Recorded data

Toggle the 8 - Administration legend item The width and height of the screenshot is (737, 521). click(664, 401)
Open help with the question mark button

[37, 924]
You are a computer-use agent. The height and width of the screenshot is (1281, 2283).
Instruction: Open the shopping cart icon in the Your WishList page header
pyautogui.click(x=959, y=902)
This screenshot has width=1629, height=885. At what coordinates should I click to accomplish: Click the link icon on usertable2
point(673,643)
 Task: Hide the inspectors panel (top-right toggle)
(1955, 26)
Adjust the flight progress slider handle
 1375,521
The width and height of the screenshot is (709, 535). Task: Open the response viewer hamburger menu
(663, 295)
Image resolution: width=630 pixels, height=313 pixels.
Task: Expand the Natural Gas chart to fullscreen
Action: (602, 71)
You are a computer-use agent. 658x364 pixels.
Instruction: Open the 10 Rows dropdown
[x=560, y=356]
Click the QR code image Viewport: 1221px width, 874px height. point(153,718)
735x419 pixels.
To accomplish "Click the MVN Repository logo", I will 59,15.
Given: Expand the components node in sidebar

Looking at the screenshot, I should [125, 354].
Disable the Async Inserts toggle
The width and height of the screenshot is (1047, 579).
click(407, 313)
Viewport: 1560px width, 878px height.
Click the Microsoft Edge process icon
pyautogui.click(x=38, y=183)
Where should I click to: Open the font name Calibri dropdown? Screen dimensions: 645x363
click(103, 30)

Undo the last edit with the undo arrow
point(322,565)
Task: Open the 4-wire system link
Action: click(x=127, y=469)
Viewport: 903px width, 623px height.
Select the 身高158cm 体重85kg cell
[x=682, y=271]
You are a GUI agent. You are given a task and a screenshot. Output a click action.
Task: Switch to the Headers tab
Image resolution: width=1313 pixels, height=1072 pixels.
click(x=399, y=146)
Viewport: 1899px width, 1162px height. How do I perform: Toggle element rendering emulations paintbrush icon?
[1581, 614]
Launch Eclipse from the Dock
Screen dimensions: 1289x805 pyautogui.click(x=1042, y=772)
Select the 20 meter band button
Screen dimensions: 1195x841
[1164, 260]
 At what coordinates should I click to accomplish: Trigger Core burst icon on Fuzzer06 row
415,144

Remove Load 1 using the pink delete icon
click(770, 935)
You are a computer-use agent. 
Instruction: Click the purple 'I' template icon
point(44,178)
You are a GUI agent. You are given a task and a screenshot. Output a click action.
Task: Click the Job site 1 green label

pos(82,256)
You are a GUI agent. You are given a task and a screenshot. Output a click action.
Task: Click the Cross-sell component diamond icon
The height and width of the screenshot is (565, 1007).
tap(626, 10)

How to complete this task
Return, word for word, the lines from the one containing "Instruction: Click the" through the end of the data above, both ends included, and nothing else.

Reply
Instruction: Click the purple 'I' template icon
point(44,178)
You are a GUI agent. You are given a task and a screenshot. Output a click action.
Task: Click the Job site 1 green label

pos(82,256)
You are a GUI agent. You are given a task and a screenshot. Output a click action.
Task: Click the Cross-sell component diamond icon
The height and width of the screenshot is (565, 1007).
tap(626, 10)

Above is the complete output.